§ SUPPLIED MATERIAL
^^^^
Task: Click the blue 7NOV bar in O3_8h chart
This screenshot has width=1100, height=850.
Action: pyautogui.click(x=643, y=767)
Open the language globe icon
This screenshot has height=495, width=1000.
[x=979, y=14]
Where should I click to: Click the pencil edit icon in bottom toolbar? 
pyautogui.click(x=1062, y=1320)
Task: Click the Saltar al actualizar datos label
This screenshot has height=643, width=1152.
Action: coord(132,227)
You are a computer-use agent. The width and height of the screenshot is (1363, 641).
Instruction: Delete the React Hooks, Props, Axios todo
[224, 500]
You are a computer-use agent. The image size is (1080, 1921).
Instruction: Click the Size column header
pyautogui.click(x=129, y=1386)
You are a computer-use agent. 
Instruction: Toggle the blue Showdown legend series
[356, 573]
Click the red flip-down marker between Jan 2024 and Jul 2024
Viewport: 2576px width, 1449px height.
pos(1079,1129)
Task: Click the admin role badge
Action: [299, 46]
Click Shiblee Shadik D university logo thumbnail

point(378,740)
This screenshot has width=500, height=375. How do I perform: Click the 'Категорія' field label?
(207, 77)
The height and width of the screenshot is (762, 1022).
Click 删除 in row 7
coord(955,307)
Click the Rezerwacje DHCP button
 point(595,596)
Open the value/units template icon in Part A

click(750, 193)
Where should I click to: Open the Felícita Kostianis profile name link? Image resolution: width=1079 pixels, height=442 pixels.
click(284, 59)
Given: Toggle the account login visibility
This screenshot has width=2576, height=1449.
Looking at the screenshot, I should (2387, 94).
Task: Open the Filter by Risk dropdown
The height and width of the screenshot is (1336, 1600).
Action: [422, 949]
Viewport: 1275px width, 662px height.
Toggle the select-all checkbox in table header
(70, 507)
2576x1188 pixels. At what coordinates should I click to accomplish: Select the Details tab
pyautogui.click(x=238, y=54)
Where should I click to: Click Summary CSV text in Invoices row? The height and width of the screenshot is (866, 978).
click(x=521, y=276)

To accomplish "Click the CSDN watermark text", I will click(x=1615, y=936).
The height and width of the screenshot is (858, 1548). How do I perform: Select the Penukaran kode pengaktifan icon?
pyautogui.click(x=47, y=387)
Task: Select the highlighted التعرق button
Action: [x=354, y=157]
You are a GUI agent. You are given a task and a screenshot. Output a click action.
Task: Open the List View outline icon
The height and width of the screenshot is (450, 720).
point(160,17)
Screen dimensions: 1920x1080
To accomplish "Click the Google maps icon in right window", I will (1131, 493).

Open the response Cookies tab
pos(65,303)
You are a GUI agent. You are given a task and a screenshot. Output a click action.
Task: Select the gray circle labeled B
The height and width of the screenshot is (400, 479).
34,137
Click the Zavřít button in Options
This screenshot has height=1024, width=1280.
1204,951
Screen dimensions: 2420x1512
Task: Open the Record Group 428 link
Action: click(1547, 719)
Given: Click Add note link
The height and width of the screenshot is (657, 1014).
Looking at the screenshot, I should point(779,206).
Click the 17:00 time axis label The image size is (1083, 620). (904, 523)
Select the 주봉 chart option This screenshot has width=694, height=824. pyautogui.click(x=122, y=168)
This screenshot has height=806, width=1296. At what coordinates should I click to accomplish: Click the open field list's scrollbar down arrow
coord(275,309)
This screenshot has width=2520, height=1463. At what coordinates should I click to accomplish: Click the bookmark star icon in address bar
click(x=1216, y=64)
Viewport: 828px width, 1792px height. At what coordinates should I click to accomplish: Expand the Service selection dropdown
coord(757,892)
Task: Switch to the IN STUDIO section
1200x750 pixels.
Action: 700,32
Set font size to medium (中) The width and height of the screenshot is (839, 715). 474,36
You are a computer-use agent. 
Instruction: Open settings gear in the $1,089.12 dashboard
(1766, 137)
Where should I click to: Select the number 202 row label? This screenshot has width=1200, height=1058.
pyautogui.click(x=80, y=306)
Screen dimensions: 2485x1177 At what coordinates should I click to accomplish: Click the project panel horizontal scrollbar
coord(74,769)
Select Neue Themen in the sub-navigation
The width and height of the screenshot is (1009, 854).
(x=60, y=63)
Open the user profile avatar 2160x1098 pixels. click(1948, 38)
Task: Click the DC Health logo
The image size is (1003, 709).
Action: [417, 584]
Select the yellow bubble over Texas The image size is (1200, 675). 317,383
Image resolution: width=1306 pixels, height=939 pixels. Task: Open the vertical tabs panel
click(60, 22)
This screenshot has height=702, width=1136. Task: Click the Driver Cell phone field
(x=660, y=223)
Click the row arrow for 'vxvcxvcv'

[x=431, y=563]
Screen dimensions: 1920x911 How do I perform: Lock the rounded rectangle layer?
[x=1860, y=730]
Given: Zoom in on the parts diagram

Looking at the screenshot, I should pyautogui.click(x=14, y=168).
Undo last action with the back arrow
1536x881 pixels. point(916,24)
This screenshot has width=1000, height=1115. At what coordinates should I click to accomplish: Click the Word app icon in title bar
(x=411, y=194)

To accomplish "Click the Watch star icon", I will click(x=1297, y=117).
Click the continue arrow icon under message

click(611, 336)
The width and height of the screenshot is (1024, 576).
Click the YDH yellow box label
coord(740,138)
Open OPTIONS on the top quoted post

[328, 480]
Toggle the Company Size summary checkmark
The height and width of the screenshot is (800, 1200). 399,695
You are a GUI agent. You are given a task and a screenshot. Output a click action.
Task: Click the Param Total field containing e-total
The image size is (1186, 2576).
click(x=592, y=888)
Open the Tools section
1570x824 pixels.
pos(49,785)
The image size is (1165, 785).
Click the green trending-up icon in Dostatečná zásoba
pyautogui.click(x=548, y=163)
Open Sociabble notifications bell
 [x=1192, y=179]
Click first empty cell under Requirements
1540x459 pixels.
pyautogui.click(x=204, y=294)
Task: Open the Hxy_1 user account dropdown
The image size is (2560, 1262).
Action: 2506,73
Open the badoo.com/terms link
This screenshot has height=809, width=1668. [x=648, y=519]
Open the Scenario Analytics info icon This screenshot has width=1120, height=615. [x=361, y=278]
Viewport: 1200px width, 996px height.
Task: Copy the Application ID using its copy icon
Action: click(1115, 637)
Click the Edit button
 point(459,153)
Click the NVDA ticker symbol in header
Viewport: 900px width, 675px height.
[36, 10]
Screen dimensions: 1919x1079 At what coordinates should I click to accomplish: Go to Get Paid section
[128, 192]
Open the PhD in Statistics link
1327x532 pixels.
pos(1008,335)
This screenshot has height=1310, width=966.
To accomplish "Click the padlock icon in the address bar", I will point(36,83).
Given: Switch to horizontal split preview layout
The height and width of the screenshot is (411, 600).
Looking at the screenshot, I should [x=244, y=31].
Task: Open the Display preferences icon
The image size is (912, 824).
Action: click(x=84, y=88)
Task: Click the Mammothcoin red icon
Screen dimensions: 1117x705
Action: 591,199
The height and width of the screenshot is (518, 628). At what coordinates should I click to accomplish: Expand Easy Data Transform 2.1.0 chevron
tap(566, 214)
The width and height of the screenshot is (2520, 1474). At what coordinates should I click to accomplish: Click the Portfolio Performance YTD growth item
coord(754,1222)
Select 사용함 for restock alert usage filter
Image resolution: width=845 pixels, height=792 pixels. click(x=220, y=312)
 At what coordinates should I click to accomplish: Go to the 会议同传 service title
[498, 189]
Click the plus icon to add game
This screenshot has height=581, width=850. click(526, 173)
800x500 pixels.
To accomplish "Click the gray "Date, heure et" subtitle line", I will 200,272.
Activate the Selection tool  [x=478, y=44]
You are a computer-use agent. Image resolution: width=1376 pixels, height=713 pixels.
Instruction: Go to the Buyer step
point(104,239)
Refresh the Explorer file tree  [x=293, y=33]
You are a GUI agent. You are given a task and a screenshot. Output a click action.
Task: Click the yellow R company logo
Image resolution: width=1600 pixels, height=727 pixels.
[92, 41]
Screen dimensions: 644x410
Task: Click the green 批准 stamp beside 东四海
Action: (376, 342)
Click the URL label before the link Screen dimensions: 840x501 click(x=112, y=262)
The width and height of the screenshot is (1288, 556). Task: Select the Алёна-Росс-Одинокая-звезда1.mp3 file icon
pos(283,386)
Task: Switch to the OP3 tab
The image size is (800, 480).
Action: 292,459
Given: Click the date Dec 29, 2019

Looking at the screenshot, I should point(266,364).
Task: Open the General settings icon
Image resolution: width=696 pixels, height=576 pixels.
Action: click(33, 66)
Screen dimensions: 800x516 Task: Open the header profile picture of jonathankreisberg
^^^^
§ SET PROBLEM
Return every line of the entries above that contains the word "arrow", and treat uppercase and lowercase as different.

§ FINAL RESULT
This screenshot has height=806, width=1296. At what coordinates should I click to accomplish: Click the open field list's scrollbar down arrow
Click the row arrow for 'vxvcxvcv'
Undo last action with the back arrow
Click the continue arrow icon under message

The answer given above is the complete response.